Muchos electores no se percatan de que los problemas que nos aquejan son de carácter social y los que sufre cada familia solo pueden entenderse y resolverse socialmente. Los señores del poder inculcan esta visión y la aprovechan al máximo, por ejemplo, ofreciendo a algunos vivales empleos o canonjías, para que “acarreen gente”; así, la comunidad es utilizada, haciendo de ella objeto, más que sujeto de la política. Los medios y la cultura dominante promueven que cada quién proteja sus intereses personales e ignore los colectivos, perdiendo de vista que los primeros no encontrarán solución si no se atacan sus causas sociales: la inseguridad y la drogadicción no son asunto personal; el mantenimiento al sistema colectivo metro, equipamiento de hospitales, suministro de medicamentos, servicios básicos, tampoco pueden resolverse individualmente, al igual que la calidad de la educación y la infraestructura escolar: nadie puede resolver todo eso en solitario, con los “apoyos” del gobierno. Sería utópico.
De esta falta de conciencia política el pueblo no es culpable. Así lo han educado izquierdas y derechas, la televisión y sus programas que siembran egoísmo y nublan el entendimiento. Y bien, este es precisamente el gran reto, elevar el nivel de educación política, lo que, más concretamente, a mi entender, significa, entre otras cosas: desarrollar cultura, principalmente en los sectores de más bajos recursos, así como un riguroso criterio lógico que permita discernir entre programas, partidos y candidatos, sopesando trayectorias y, por ende, credibilidad; desarrollar la memoria de largo plazo, para que el pueblo no se deje sorprender; enseñarle a visualizar sus intereses y diferenciarlos de otros sectores sociales, aliados potenciales u opuestos a él; desarrollar una visión de largo plazo, de alcance histórico, no limitándose a pensar solo en el momento actual, sino en el desarrollo, apoyando las iniciativas que lo impulsen, entendiendo que ocuparse únicamente de lo inmediato nos hace perder el rumbo; ver no solo la aldea, colonia o escuela, sino al país entero, conociendo su historia y aprendiendo de ella, y contextualizando las metas nacionales en el entorno mundial, que impone restricciones y también ofrece lecciones y oportunidades; entender que los problemas que aquejan a cada quien exigen correctivos sociales, mediante la acción colectiva organizada; asimismo, distinguir entre soluciones efímeras e incluso falsas o de artificio, de aquellas que sean sustentables, y entender que el pueblo no debe jugar más un papel pasivo, sino ser sujeto consciente de la política, organizado, independiente, basado siempre en sus propias fuerzas, sabedor de que los grandes cambios solo pueden ser obra suya y que debe prepararse para ello. He ahí el gran reto.

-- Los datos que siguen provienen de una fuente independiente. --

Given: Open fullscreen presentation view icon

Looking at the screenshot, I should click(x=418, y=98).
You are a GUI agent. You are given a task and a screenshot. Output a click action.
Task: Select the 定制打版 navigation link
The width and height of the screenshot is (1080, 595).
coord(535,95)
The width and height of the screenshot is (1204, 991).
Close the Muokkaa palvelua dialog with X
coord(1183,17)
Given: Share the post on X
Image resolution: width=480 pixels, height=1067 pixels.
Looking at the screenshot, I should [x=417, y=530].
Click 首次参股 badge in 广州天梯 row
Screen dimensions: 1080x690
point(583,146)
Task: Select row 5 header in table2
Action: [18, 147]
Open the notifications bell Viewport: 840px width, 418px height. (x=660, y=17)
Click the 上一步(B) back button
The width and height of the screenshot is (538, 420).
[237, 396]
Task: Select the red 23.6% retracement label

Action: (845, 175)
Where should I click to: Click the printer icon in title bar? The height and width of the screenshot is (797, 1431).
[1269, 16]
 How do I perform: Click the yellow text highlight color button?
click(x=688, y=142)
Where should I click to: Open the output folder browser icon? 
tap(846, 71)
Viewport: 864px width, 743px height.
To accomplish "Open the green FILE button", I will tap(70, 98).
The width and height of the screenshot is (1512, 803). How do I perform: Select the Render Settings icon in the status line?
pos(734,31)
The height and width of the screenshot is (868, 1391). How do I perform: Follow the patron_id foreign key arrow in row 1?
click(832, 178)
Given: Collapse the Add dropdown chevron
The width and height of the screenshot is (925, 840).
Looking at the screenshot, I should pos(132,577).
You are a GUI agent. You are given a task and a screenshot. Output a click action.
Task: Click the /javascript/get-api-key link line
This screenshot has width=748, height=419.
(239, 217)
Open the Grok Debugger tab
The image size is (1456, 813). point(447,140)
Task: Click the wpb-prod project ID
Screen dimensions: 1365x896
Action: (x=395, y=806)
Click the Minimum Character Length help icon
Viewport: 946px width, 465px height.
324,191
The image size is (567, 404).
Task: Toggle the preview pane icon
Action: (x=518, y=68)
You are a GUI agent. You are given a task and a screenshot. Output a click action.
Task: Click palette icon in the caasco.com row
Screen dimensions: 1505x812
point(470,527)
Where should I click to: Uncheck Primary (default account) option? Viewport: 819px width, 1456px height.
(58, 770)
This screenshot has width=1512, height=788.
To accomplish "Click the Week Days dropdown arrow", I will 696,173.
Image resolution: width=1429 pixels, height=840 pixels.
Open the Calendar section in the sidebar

Obviamente, quien acometa esta noble como trascendente labor debe a su vez adquirir cultura y dominar la ciencia del desarrollo social y sus leyes. Y hay que liberarse de ilusiones: la educación a la que aquí me refiero no puede ser obra de las escuelas ni de la televisión, pues ambas, más que parte de la solución son parte del problema; operan como correa de transmisión y reproducción de ideología al servicio del poder, y jamás inculcarán la independencia mental y el espíritu de rebeldía requeridos para decidirse a cambiar esta sociedad; su cometido es formar ciudadanos que busquen insertarse en el orden social existente; acomodarse, más que transformar. Tan honrosa como titánica tarea solo puede ser obra de personas profundamente comprometidas con el pueblo y dispuestas a trabajar por él y con él.